Les énergies renouvelables sont une alternative aux énergies fossiles, mais leur essor reste freiné par des subventions aux sources d'énergie les plus polluantes: charbon, pétrole, gaz...

Les pays du G20 dépensent 300 milliards de dollars dans des aides «inefficaces» aux énergies fossiles, selon Fatih Birol. «Les énergies fossiles bénéficient aujourd'hui de montants importants d'aides gouvernementales, principalement dans les pays émergents, ce qui crée une concurrence déloyale pour les énergies propres, fausse les marchés et conduit à un usage inefficace des énergies», critique-t-il.

En 2020 plusieurs pays, dont des gros émetteurs de CO2 comme la Chine et le Japon, se sont cependant engagés à atteindre la neutralité carbone, une première.

Robinet ouvert depuis 100 ans

Si les gouvernements visant la neutralité carbone respectent leurs engagements, le réchauffement serait limité à 2,1 degrés Celsius, selon Climate Action Tracker. Ce serait hors des clous fixés par l'accord de Paris, mais mieux que la trajectoire actuelle de +3 degrés d'ici à 2100.

Pour 2021, Corinne Le Quéré table sur un rebond des émissions, puis qu'elles plafonnent ou augmentent encore pendant quelques années, le temps que les investissements propres portent leurs fruits. Dans tous les cas, le niveau de concentration du CO2 dans l'atmosphère restera élevé.

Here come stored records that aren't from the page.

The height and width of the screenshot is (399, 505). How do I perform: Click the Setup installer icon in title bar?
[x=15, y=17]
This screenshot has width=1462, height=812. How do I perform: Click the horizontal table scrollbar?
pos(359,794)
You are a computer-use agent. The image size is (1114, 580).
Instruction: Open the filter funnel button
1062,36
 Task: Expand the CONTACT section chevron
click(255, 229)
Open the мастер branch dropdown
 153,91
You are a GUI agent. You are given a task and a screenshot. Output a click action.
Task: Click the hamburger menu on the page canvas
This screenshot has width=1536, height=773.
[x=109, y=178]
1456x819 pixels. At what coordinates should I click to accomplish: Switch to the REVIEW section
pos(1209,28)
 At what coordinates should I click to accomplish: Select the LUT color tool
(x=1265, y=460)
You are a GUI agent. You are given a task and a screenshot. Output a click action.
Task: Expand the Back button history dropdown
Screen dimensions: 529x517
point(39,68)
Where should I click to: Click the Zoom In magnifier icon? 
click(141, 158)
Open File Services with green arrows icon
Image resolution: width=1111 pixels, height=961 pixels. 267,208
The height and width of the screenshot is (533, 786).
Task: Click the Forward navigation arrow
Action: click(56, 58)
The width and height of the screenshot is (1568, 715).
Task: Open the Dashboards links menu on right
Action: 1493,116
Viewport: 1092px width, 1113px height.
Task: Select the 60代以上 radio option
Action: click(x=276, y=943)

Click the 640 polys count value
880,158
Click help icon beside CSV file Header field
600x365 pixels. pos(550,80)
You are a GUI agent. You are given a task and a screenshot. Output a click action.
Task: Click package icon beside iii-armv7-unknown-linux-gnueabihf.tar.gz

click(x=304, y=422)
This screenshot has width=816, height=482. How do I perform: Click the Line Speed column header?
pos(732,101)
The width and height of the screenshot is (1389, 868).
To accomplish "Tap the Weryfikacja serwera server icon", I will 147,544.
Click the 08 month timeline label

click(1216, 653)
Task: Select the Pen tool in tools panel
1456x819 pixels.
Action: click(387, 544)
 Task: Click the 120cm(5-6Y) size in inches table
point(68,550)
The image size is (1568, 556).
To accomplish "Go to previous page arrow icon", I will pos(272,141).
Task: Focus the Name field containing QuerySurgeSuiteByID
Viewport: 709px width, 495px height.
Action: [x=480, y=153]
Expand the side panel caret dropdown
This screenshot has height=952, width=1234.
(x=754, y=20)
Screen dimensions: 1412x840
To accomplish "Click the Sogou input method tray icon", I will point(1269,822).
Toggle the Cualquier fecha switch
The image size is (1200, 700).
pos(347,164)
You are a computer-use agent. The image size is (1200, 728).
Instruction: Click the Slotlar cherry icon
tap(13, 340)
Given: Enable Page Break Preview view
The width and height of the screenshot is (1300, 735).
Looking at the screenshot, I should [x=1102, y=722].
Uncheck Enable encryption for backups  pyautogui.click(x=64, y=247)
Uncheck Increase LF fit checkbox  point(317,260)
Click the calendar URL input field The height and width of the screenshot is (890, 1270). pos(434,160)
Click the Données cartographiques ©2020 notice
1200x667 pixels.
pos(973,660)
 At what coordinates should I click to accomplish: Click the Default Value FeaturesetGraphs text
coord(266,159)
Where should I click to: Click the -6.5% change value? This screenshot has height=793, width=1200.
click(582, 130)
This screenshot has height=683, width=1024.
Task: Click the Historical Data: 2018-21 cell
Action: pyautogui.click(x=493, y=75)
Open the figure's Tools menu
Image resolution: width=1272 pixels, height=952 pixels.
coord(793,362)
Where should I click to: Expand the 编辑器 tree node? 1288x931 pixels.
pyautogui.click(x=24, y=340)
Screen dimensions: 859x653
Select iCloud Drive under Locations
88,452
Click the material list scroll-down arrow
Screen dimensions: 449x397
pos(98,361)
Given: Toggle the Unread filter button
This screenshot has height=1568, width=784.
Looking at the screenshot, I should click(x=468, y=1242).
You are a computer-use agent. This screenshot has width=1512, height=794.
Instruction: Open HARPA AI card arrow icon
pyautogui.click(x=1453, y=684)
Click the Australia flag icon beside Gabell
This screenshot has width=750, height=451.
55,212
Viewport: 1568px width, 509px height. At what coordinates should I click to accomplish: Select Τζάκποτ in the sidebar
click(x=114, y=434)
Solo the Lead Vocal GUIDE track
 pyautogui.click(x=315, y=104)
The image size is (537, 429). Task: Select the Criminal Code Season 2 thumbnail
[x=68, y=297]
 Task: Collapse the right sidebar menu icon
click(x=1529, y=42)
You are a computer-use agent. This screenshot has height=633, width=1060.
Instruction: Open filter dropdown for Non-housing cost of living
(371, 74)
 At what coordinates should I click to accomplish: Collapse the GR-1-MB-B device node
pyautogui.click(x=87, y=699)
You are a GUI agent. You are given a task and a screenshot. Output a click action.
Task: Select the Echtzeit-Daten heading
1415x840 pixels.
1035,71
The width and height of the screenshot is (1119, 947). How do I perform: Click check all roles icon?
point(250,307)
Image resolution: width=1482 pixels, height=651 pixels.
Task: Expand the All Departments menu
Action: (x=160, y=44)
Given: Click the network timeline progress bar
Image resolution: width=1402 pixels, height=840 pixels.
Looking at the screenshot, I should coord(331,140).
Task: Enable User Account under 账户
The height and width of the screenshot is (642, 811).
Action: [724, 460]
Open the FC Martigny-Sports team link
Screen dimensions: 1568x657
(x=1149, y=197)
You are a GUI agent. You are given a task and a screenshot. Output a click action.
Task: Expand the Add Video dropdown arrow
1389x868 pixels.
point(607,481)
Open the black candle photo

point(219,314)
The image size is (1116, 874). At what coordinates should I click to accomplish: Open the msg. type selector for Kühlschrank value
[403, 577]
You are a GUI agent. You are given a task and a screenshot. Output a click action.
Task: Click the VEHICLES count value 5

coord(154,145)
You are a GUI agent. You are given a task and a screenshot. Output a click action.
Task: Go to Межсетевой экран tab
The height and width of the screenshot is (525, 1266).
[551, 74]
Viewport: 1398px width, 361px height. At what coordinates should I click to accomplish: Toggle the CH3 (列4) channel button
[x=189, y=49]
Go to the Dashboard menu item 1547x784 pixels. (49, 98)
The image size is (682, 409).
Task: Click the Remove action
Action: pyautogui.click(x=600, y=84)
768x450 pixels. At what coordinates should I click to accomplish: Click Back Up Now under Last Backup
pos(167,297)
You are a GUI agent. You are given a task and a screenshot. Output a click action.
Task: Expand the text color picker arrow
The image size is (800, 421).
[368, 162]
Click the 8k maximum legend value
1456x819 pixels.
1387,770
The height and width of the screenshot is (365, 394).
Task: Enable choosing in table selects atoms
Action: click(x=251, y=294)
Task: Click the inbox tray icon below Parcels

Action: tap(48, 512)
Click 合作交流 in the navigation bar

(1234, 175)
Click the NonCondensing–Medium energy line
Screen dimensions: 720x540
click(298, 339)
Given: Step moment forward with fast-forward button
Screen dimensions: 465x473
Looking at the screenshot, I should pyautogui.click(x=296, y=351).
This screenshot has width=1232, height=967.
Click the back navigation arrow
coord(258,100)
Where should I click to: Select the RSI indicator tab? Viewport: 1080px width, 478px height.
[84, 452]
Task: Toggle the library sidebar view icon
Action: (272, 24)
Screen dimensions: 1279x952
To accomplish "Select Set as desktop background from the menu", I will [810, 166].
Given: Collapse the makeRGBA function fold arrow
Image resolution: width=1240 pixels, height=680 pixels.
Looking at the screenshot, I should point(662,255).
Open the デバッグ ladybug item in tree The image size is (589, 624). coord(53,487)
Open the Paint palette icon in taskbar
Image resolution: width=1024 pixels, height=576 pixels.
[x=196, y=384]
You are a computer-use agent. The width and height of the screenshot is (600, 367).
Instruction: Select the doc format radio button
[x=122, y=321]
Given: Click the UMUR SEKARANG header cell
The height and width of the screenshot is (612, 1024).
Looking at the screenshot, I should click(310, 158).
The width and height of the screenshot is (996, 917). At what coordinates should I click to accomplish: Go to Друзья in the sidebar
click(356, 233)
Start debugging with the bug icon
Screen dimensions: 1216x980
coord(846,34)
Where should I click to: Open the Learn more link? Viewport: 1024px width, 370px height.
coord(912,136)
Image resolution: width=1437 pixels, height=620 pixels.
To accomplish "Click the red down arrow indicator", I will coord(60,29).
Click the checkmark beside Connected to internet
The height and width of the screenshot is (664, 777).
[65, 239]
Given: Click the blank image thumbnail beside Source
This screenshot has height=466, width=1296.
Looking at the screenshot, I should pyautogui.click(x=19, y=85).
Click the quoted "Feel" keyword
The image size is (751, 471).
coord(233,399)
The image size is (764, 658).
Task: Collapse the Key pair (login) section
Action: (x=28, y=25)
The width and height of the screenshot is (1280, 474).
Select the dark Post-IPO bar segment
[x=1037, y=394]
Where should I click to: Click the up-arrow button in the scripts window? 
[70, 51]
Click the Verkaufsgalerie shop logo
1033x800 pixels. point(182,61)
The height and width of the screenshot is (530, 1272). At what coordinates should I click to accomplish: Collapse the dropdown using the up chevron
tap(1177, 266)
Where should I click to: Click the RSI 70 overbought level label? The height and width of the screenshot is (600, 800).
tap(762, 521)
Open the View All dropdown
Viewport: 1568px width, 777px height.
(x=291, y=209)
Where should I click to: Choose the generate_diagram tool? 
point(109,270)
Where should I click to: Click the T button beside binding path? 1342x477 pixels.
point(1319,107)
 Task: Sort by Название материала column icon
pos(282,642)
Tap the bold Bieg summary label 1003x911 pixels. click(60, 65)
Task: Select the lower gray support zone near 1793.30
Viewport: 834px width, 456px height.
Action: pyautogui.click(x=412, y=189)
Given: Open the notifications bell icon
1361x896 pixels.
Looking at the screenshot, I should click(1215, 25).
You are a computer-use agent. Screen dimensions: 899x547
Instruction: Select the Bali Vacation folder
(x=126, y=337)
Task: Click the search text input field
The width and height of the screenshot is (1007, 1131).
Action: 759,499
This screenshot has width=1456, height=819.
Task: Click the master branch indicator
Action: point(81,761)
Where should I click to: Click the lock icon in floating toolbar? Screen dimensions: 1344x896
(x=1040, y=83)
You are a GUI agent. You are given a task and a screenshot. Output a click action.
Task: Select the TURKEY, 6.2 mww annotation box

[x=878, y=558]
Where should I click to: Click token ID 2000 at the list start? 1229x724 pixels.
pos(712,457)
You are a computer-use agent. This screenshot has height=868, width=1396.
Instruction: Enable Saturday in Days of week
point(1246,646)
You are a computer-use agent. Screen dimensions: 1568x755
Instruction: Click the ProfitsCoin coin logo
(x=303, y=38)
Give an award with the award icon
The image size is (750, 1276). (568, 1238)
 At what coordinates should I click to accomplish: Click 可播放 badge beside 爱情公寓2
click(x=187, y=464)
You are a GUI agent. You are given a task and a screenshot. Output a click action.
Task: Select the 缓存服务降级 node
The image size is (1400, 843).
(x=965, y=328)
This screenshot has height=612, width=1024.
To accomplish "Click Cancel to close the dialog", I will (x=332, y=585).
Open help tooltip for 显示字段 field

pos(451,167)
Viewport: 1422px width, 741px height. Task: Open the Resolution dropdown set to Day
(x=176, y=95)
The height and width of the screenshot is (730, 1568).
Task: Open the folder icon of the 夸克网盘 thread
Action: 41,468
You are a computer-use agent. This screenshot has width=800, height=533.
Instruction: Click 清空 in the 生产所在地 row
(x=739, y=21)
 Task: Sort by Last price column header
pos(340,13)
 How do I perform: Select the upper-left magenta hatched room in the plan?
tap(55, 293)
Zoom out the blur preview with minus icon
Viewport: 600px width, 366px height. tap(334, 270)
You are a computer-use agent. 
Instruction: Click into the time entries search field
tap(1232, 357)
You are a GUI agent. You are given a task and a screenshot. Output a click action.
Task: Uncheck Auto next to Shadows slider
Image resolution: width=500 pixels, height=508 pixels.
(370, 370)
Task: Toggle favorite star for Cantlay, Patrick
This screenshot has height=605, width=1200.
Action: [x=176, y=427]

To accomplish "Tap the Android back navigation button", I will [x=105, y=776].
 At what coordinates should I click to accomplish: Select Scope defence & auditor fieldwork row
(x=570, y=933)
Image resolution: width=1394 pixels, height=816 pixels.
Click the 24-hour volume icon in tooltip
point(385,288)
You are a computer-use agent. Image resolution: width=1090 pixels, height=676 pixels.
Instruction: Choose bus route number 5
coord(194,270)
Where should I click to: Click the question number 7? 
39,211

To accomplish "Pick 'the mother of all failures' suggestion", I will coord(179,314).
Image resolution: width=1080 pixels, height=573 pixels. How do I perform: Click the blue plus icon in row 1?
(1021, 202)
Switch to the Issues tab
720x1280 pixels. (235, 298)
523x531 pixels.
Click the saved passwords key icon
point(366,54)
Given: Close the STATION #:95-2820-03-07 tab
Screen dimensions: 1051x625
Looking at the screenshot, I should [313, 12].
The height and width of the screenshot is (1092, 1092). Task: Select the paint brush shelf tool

«C'est comme un bain», explique Corinne Le Quéré. «La concentration, c'est le niveau de l'eau du bain alors que les émissions, c'est ce qui arrive par le robinet.»,

«Depuis 100 ans, on a le robinet ouvert qui remplit le bain: on envoie des émissions dans l'atmosphère qui augmente le volume de CO2. Cette année en 2020, on a juste fermé le robinet un tout petit peu, mais il y a toujours des émissions. Le niveau du bain continue à monter», avertit-elle.